#### INFORMATION SHOWN
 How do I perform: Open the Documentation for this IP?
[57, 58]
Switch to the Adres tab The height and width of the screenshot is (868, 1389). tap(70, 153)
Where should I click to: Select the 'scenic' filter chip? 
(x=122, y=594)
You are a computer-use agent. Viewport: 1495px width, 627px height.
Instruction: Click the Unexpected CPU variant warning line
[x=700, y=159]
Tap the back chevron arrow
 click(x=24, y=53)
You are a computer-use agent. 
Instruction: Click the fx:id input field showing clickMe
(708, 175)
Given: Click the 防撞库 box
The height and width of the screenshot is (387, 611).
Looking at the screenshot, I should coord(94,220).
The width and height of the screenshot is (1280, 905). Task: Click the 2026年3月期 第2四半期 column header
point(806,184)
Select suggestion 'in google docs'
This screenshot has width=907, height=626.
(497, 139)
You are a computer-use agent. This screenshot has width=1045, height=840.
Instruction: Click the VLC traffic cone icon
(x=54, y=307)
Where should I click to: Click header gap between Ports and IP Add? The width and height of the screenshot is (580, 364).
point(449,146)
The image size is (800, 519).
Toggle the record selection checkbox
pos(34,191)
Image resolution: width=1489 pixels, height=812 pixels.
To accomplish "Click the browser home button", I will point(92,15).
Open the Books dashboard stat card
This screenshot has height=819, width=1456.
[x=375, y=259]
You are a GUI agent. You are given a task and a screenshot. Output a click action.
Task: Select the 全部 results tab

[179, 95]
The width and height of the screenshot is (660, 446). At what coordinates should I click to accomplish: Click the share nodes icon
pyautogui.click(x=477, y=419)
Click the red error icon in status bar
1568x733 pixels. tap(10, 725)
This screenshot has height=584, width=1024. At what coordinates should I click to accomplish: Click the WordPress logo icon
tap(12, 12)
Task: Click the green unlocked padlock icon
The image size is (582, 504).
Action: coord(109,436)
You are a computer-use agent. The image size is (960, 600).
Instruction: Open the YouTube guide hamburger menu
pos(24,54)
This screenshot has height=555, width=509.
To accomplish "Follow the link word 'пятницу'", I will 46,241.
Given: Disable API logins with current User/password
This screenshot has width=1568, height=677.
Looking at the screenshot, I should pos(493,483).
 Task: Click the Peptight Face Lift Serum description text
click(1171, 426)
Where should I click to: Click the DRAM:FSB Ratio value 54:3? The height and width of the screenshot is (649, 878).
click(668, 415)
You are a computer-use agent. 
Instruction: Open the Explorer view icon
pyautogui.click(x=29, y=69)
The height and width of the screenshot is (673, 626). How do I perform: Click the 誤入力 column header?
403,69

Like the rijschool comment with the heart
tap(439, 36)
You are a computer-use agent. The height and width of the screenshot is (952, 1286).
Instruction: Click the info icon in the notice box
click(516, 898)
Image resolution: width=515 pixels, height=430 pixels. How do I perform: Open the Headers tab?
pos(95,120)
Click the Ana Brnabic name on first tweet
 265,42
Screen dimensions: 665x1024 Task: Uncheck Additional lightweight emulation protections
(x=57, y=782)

#### WORK REQUEST
Copy every entry above word for word.

#### EXERCISE SOLUTION
 How do I perform: Open the Documentation for this IP?
[57, 58]
Switch to the Adres tab The height and width of the screenshot is (868, 1389). tap(70, 153)
Where should I click to: Select the 'scenic' filter chip? 
(x=122, y=594)
You are a computer-use agent. Viewport: 1495px width, 627px height.
Instruction: Click the Unexpected CPU variant warning line
[x=700, y=159]
Tap the back chevron arrow
 click(x=24, y=53)
You are a computer-use agent. 
Instruction: Click the fx:id input field showing clickMe
(708, 175)
Given: Click the 防撞库 box
The height and width of the screenshot is (387, 611).
Looking at the screenshot, I should coord(94,220).
The width and height of the screenshot is (1280, 905). Task: Click the 2026年3月期 第2四半期 column header
point(806,184)
Select suggestion 'in google docs'
This screenshot has width=907, height=626.
(497, 139)
You are a computer-use agent. This screenshot has width=1045, height=840.
Instruction: Click the VLC traffic cone icon
(x=54, y=307)
Where should I click to: Click header gap between Ports and IP Add? The width and height of the screenshot is (580, 364).
point(449,146)
The image size is (800, 519).
Toggle the record selection checkbox
pos(34,191)
Image resolution: width=1489 pixels, height=812 pixels.
To accomplish "Click the browser home button", I will point(92,15).
Open the Books dashboard stat card
This screenshot has height=819, width=1456.
[x=375, y=259]
You are a GUI agent. You are given a task and a screenshot. Output a click action.
Task: Select the 全部 results tab

[179, 95]
The width and height of the screenshot is (660, 446). At what coordinates should I click to accomplish: Click the share nodes icon
pyautogui.click(x=477, y=419)
Click the red error icon in status bar
1568x733 pixels. tap(10, 725)
This screenshot has height=584, width=1024. At what coordinates should I click to accomplish: Click the WordPress logo icon
tap(12, 12)
Task: Click the green unlocked padlock icon
The image size is (582, 504).
Action: coord(109,436)
You are a computer-use agent. The image size is (960, 600).
Instruction: Open the YouTube guide hamburger menu
pos(24,54)
This screenshot has height=555, width=509.
To accomplish "Follow the link word 'пятницу'", I will 46,241.
Given: Disable API logins with current User/password
This screenshot has width=1568, height=677.
Looking at the screenshot, I should pos(493,483).
 Task: Click the Peptight Face Lift Serum description text
click(1171, 426)
Where should I click to: Click the DRAM:FSB Ratio value 54:3? The height and width of the screenshot is (649, 878).
click(668, 415)
You are a computer-use agent. 
Instruction: Open the Explorer view icon
pyautogui.click(x=29, y=69)
The height and width of the screenshot is (673, 626). How do I perform: Click the 誤入力 column header?
403,69

Like the rijschool comment with the heart
tap(439, 36)
You are a computer-use agent. The height and width of the screenshot is (952, 1286).
Instruction: Click the info icon in the notice box
click(516, 898)
Image resolution: width=515 pixels, height=430 pixels. How do I perform: Open the Headers tab?
pos(95,120)
Click the Ana Brnabic name on first tweet
 265,42
Screen dimensions: 665x1024 Task: Uncheck Additional lightweight emulation protections
(x=57, y=782)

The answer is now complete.